Frank Norris’s 1899 novel explores the impact of jealousy and greed on an otherwise typical relationship. McTeague and his bride, Trina, begin their marriage on a happy note—Trina has won $5,000 in a lottery. But Trina, in a fit of frugality, refuses to touch the principal from her lottery win and instead invests the money with her uncle. When McTeague’s dental practise is shut down by local authorities, the couple’s financial means is quickly exhausted, and they descend into poverty with disastrous and shocking consequences. The book was the basis for the films McTeague (1916) and Erich von Stroheim's Greed (1924).

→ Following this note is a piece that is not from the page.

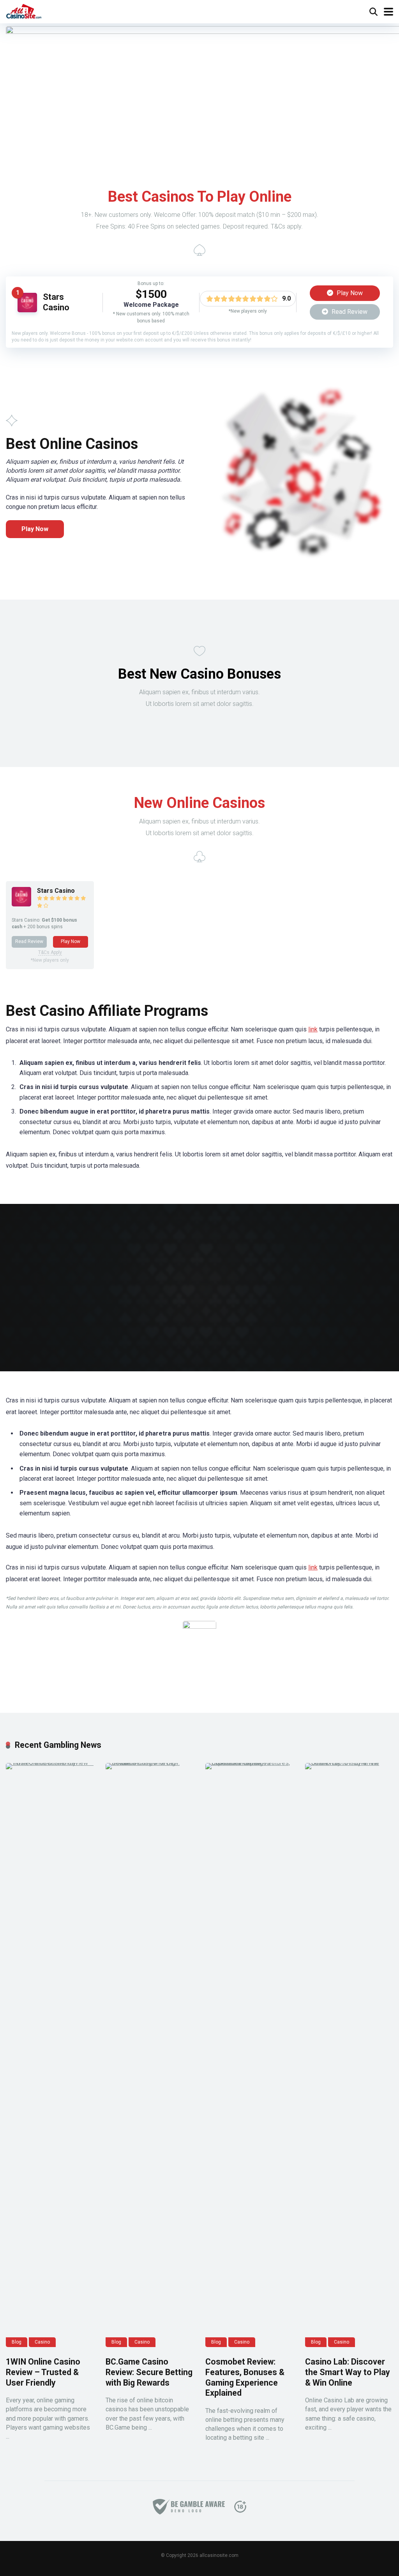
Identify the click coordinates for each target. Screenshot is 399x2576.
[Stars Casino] (27, 310)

It was also adapted as an opera by William Bolcom in 1992.

About the author

Benjamin Franklin "Frank" Norris Jr. (March 5, 1870 – October 25, 1902) was an American journalist and novelist during the Progressive Era, whose fiction was predominantly in the naturalist genre. His notable works include McTeague: A Story of San Francisco (1899), The Octopus: A Story of California (1901) and The Pit (1903).

Norris was born in Chicago, Illinois, in 1870. His father, Benjamin, was a self-made Chicago businessman and his mother, Gertrude Glorvina Doggett, had a stage career. In 1884 the family moved to San Francisco where Benjamin went into real estate. In 1887, after the death of his brother and a brief stay in London, young Norris went to Académie Julian in Paris where he studied painting for two years and was exposed to the naturalist novels of Émile Zola.

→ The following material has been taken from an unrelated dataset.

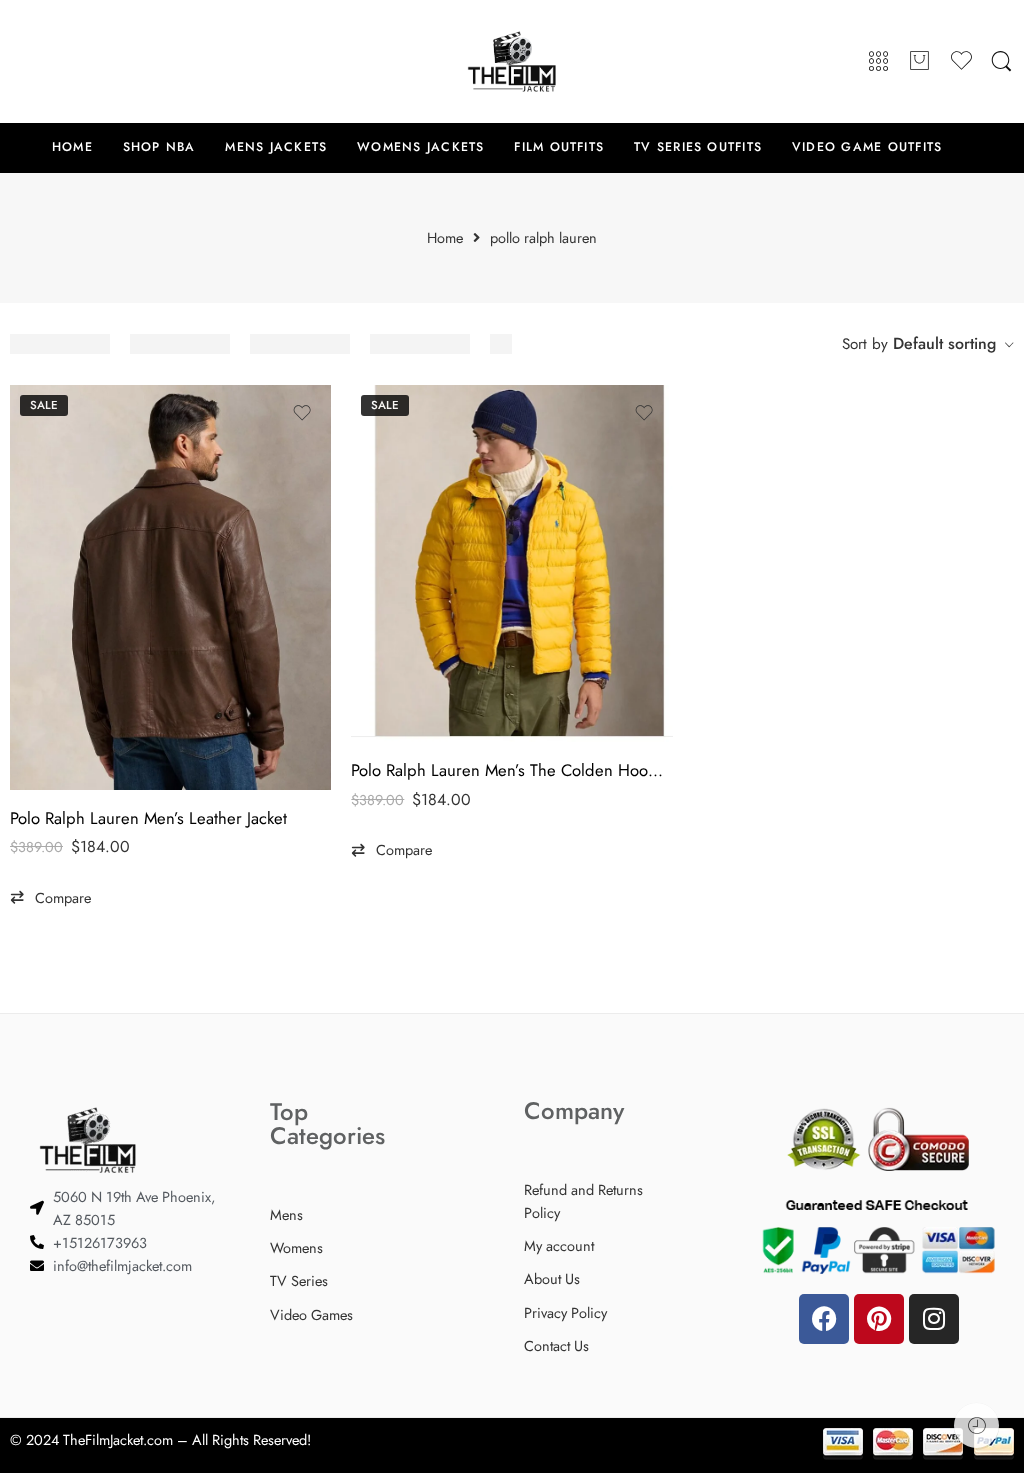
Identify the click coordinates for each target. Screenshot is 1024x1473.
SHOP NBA (159, 147)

Between 1890 and 1894 he attended the University of California, Berkeley, where he became acquainted with the ideas of human evolution of Darwin and Spencer that are reflected in his later writings. His stories appeared in the undergraduate magazine at Berkeley and in the San Francisco Wave. After his parents' divorce he went east and spent a year in the English Department of Harvard University. There he met Lewis E. Gates, who encouraged his writing. He worked as a news correspondent in South Africa (1895–96) for the San Francisco Chronicle, and then as editorial assistant for the San Francisco Wave (1896–97). He worked for McClure's Magazine as a war correspondent in Cuba during the Spanish–American War in 1898. He joined the New York City publishing firm of Doubleday & Page in 1899. During his time at the University of California, Berkeley, Norris was a brother in the Fraternity of Phi Gamma Delta and was an originator of the Skull & Keys society. Because of his involvement with a prank during the Class Day Exercises in 1893, the annual alumni dinner held by each Phi Gamma Delta chapter still bears his name.

In 1900 Frank Norris married Jeannette Black. They had a child in 1902. Norris died in San Francisco on October 25, 1902, of peritonitis from a ruptured appendix. This left The Epic of the Wheat trilogy unfinished. He was only 32. He is buried in Mountain View Cemetery in Oakland, California. Frank Norris Charles Gilman Norris, the author's younger brother, became a well regarded novelist and editor. C. G. Norris was also the husband of the prolific novelist Kathleen Norris. The Bancroft Library of the University of California, Berkeley, houses the archives of all three writers.